TASK STATEMENT: Rewrite the stretch from the line containing "This screenshot has height=952, width=1242." through the line containing "Select the 2024", changing "Producer" to "Director" and leaving all else unchanged; give only those lines.

EXCERPTED DATA:
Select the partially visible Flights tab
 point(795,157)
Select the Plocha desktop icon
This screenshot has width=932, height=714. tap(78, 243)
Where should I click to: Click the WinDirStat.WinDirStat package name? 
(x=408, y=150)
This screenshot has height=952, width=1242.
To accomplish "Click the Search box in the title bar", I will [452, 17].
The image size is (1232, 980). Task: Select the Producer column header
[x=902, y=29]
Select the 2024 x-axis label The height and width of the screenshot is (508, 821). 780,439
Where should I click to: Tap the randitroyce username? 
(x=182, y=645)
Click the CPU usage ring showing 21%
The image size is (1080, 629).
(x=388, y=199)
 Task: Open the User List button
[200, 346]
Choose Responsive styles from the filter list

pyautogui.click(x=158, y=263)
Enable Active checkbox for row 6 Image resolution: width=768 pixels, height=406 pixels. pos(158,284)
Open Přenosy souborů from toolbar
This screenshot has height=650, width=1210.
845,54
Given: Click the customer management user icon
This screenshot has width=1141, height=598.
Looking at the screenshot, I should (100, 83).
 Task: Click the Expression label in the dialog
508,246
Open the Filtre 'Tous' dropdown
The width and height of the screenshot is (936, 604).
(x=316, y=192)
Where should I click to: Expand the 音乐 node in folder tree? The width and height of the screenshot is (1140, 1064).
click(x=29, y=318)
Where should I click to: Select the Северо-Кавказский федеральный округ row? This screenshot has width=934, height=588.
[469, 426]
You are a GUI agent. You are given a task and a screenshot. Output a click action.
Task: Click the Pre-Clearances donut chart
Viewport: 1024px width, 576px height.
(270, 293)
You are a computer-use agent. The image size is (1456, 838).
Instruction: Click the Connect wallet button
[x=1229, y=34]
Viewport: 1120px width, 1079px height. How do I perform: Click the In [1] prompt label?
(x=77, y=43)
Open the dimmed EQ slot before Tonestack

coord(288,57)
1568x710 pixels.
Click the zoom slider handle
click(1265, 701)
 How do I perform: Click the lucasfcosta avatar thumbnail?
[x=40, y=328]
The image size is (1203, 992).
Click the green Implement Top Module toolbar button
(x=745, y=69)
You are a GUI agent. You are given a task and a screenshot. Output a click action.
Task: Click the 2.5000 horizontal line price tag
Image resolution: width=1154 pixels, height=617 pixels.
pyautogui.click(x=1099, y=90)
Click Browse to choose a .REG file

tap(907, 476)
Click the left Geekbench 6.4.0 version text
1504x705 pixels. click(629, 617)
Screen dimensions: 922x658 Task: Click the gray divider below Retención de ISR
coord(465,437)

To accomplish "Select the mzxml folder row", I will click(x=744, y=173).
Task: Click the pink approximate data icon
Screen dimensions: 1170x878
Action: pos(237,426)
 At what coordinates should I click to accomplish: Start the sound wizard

RESULT OF THIS TASK:
This screenshot has height=952, width=1242.
To accomplish "Click the Search box in the title bar", I will [452, 17].
The image size is (1232, 980). Task: Select the Director column header
[x=902, y=29]
Select the 2024 x-axis label The height and width of the screenshot is (508, 821). 780,439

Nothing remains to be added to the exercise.